Please return the lines below word for word, starting at the line that contains "You are a computer-use agent. The image size is (1200, 930)." and stopping after the line that contains "Action: [x=72, y=429]".

Entries for locating text and elements:
####################
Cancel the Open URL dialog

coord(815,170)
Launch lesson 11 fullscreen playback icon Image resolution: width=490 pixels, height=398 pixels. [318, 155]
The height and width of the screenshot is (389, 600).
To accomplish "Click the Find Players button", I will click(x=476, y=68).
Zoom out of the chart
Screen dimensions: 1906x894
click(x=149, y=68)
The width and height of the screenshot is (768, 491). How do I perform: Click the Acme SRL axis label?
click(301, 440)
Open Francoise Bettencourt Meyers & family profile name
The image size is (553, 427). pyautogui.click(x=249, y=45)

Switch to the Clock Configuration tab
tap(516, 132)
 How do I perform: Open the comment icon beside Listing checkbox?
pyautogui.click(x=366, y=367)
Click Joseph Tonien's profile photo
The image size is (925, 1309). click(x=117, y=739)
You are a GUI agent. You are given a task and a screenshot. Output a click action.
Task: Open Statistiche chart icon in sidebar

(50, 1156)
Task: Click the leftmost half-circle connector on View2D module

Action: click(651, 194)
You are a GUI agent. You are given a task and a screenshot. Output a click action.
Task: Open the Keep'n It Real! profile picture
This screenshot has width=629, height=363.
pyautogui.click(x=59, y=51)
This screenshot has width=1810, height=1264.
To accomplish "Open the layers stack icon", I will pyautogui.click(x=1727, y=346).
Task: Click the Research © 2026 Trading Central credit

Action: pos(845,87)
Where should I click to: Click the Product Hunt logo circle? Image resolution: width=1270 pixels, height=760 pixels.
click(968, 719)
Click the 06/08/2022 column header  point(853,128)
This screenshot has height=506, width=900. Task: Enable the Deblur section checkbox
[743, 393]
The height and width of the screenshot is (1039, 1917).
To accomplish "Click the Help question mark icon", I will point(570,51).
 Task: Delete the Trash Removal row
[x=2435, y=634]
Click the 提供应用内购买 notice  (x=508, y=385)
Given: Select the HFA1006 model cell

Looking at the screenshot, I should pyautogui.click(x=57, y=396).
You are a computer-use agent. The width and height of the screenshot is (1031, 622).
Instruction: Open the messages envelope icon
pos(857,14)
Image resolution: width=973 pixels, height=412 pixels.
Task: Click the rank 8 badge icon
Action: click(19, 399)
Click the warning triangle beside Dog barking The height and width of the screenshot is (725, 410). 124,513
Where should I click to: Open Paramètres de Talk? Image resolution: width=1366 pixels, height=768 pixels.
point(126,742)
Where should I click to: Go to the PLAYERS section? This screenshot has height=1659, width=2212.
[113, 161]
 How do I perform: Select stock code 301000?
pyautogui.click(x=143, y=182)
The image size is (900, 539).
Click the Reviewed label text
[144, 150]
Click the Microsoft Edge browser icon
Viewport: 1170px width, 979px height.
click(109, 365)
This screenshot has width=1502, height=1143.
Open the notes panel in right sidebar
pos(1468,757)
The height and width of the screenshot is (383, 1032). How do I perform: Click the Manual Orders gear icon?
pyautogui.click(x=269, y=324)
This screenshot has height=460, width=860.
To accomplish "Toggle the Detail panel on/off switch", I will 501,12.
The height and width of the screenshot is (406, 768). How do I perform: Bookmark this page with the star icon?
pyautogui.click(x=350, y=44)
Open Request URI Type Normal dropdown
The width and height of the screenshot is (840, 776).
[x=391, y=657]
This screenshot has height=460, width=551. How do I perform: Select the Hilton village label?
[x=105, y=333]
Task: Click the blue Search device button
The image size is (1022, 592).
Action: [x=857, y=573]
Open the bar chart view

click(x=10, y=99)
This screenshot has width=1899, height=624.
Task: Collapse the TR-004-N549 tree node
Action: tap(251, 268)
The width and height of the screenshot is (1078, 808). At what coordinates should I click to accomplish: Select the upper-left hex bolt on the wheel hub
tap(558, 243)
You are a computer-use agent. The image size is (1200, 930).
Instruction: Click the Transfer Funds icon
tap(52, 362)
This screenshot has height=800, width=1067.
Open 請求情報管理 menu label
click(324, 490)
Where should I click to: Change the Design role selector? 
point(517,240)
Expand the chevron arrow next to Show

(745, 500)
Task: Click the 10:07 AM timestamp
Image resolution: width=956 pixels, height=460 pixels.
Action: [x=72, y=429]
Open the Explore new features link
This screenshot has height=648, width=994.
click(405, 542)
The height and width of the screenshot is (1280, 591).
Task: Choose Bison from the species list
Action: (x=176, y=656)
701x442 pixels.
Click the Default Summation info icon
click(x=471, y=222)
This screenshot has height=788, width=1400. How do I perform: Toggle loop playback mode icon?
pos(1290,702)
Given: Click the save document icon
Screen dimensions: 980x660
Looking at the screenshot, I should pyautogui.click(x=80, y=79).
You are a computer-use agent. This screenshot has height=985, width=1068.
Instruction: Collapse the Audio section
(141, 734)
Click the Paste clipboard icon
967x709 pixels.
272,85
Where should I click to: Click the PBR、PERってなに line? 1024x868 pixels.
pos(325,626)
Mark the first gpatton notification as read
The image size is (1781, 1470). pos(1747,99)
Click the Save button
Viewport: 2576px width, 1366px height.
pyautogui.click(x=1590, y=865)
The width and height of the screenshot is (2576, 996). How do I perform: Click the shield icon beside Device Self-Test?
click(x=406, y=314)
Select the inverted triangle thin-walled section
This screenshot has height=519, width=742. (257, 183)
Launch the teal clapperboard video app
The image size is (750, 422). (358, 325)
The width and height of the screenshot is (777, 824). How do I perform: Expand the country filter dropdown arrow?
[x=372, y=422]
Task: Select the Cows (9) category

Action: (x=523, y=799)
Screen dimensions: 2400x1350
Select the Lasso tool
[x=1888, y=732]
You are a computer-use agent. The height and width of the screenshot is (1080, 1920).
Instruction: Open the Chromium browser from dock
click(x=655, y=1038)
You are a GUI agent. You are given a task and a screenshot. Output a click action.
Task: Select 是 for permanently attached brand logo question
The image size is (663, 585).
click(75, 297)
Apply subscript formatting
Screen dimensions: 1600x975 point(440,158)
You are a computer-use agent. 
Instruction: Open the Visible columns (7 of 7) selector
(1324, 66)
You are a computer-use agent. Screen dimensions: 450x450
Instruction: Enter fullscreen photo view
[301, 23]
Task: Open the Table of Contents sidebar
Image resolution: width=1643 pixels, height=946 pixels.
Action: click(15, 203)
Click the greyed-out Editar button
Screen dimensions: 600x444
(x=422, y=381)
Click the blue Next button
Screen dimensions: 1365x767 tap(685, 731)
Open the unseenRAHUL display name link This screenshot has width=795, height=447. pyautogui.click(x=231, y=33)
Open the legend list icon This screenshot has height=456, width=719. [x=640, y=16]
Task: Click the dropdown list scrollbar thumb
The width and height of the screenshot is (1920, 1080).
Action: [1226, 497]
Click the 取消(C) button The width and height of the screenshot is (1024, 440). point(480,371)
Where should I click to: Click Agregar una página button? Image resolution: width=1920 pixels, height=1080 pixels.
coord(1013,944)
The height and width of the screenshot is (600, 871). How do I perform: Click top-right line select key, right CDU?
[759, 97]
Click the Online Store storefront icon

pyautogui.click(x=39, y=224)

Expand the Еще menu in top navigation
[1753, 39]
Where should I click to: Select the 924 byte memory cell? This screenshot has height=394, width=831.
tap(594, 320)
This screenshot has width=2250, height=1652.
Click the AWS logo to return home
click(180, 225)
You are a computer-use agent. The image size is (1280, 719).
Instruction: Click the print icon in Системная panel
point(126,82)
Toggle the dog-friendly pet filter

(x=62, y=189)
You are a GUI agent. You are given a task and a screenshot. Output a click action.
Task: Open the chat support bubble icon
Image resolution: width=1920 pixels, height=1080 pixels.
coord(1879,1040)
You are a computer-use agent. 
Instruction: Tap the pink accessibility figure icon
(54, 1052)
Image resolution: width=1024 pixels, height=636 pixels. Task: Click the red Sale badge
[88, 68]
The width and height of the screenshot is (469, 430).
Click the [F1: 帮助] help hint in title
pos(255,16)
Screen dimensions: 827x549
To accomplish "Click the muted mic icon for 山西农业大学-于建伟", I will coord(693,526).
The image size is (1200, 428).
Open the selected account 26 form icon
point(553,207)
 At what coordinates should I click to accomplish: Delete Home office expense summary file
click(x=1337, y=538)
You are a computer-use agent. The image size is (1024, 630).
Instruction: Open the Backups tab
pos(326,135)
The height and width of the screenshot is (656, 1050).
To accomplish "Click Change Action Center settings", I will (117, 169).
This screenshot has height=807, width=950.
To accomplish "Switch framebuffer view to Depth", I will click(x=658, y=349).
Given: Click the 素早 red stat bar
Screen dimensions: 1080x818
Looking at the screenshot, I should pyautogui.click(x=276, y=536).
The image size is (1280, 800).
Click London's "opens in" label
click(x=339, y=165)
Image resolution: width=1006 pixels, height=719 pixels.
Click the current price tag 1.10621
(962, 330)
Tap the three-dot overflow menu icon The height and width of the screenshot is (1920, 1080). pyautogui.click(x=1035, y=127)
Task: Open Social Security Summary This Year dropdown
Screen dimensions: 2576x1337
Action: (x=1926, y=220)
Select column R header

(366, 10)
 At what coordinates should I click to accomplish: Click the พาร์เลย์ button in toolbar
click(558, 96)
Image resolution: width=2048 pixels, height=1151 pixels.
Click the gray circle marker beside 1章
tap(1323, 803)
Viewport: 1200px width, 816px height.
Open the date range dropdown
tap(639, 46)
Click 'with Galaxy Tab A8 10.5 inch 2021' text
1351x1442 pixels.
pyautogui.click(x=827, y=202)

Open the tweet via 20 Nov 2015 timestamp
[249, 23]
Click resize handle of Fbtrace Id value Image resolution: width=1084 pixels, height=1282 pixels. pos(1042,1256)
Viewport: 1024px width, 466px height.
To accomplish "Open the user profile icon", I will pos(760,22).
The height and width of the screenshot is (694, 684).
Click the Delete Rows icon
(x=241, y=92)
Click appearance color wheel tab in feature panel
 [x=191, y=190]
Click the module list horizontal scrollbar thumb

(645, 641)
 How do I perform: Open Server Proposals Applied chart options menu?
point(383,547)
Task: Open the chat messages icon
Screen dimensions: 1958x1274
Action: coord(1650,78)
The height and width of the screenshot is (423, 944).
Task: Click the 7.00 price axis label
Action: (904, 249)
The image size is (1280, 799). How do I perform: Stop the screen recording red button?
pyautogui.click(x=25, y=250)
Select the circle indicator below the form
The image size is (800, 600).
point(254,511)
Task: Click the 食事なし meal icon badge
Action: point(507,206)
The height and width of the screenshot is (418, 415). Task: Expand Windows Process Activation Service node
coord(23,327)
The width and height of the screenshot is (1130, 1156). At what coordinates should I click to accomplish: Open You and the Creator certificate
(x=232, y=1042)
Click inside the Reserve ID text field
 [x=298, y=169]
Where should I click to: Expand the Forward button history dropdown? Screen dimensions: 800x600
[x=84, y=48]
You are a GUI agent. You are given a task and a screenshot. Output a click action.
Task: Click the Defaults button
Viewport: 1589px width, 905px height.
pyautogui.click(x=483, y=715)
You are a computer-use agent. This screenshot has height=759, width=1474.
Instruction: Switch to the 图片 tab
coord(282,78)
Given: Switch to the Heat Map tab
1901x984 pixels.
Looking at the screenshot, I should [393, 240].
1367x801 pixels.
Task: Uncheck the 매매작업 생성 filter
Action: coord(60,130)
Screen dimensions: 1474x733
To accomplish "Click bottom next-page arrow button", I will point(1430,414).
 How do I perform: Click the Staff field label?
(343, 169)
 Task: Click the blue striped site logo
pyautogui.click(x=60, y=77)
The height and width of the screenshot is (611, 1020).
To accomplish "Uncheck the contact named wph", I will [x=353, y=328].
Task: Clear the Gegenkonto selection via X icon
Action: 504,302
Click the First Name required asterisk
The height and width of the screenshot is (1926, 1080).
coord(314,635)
####################
Problem solution =>
You are a computer-use agent. The image size is (1200, 930).
Instruction: Click the Transfer Funds icon
tap(52, 362)
This screenshot has height=800, width=1067.
Open 請求情報管理 menu label
click(324, 490)
Where should I click to: Change the Design role selector? 
point(517,240)
Expand the chevron arrow next to Show

(745, 500)
Task: Click the 10:07 AM timestamp
Image resolution: width=956 pixels, height=460 pixels.
Action: [x=72, y=429]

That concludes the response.